Norvsky Catches Jeranimo in San Gabriel

With stable star Acclamation temporarily out of action, California-bred Norvksy stepped into the breach and ran down 7-10 favorite Jeranimo on Monday to gain his first graded stakes victory in Santa Anita’s 65th running of the Grade II, $150,000 San Gabriel Stakes at 1 1/8 miles on turf.


Under the guidance of jockey Rafael Bejarano, Norvsky closed strongly to overtake the defending champion by 1 ½ lengths in 1:47.03 with comebacking millionaire The Usual Q. T. another 2 ¾ lengths back in third.


“Usually, I trot out Acclamation (a winner of five successive Grade I or Grade II stakes last year) for an assignment like this,” said Don Warren, who trains Norvsky, a 6-year-old gelded son of Vronsky for the Old English Rancho’s E.W. and Judy Johnston and partner Leonard Riggio.


“I was as surprised as anybody because I didn’t think he could beat a good horse like Jeranimo,” continued Warren. “I really respect Jeranimo and The Usual Q. T. And to think I didn’t have to bring out Acclamation to beat those two--I’m very happy with the outcome today.”


Warren even said he had seriously considered the Crystal Water Stakes, an ungraded $100,000 event restricted to Cal-breds on Jan. 28, as an alternative to the San Gabriel for Norvsky, whose biggest previous victory had been accomplished in Santa Anita’s California Cup Classic in October. Field size, Warren said, led to his final determination.


Bejarano kept Norvsky near the rear of the six-horse field as Martin Garcia urged Jeranimo to the lead early on. The odds-on choice took the field through modest fractions of 23:69, 48.41 and 1:11.78. The Usual Q. T., returning from over 7 ½ months on the sidelines, made a run at the leader turning for home. The millionaire was rebuffed, but blue collar-type Norvsky surged past Jeranimo just inside the sixteenth pole.


“We were really going slow in the beginning and I was wondering if the pace would stay that way,” Bejarano said. “So I just tried to get in close and not stay too far back. At the half-mile pole, I was trying to improve my position.

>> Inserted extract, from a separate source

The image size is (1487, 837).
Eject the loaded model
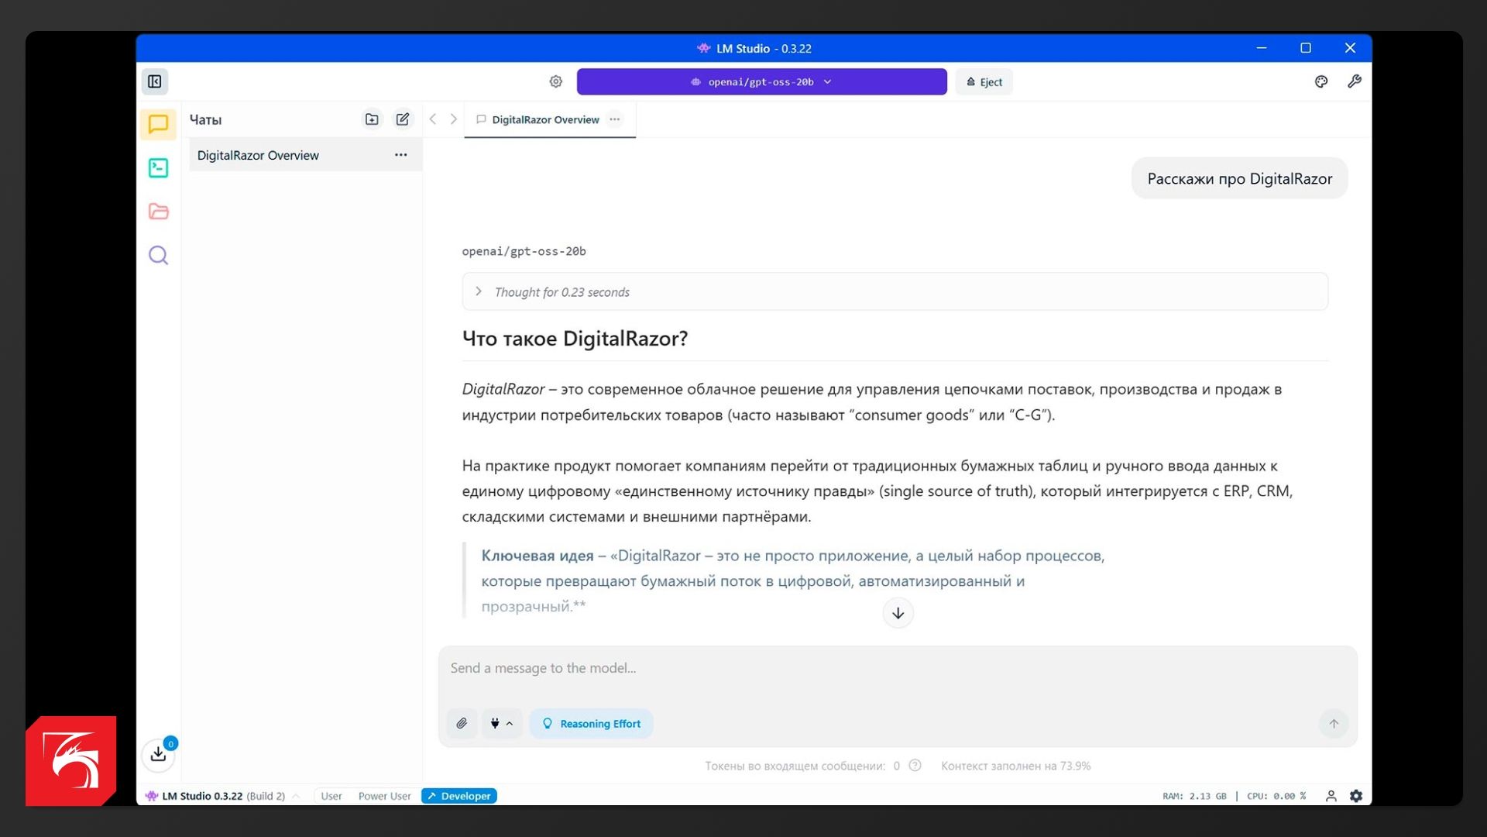point(984,81)
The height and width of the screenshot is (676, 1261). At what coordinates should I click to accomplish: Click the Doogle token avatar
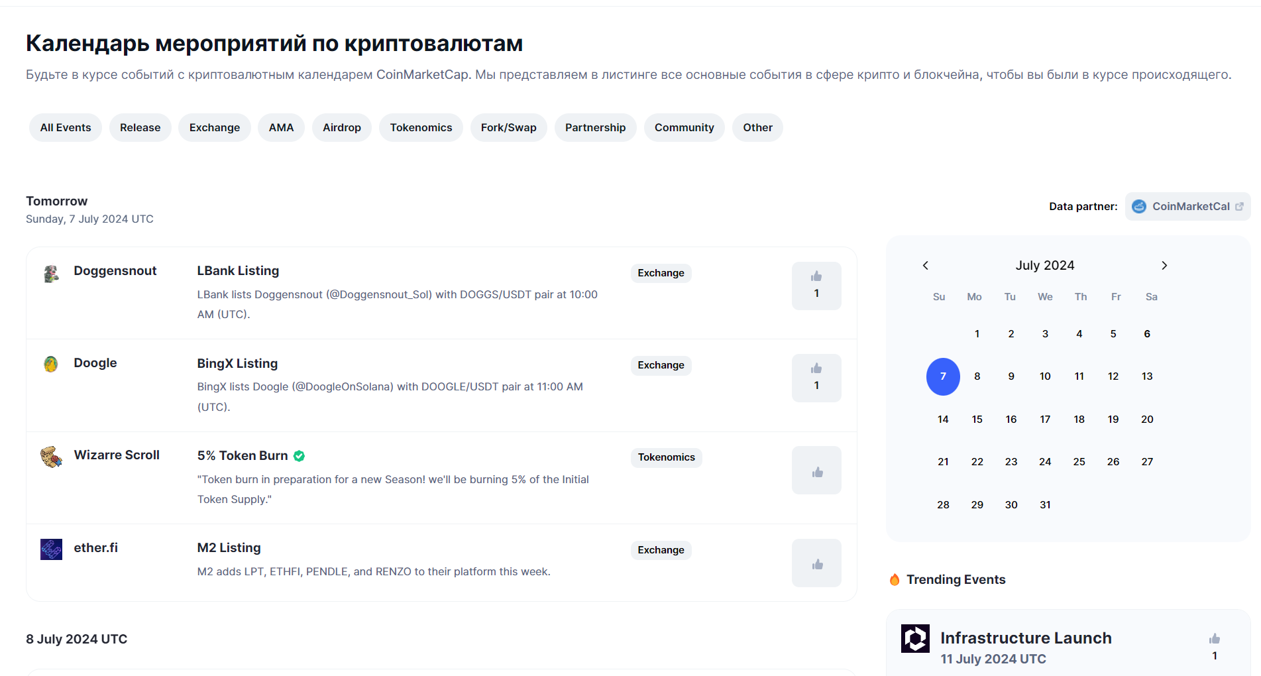pos(51,365)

“When I got to the stretch, my horse showed me a big kick. I knew he was going to win the race then. My horse is still learning, and I think the perfect distance for him is either a mile-and-one-sixteenth or a mile-and-and-an-eighth.”


Warren noted that, even though the early fractions were not fast, the race set up for his bay gelding. “They were ding-donging it, those two (Jeranimo and The Usual Q.T.), up there in front” he said. “Even though they were going only in 48-and-change, it’s all a matter if you’re ding-donging it head-and-head. How fast you go doesn’t matter. When you’re racing, you’re racing and it’s taking something out of you.”


Mike Pender, who trains Jeranimo, said the favorite became “confused” by the way the race unfolded. “This was the first time he was even on the lead by himself,” Pender said. “Going in, we knew he might get a little confused by it, and he did. He didn’t know what he was doing out there. He usually has a target. He runs better with a target, but you’ve got to take the race as it shapes up.”


Norvsky’s first graded stakes victory was worth $90,000 while elevating his career earnings to $487,844 from a 6-7-3 record in 18 starts. He paid $8.20, $2.80 and $2.40. Jeranimo returned $2.20 and $2.10. The show price on The Usual Q. T. was $2.20.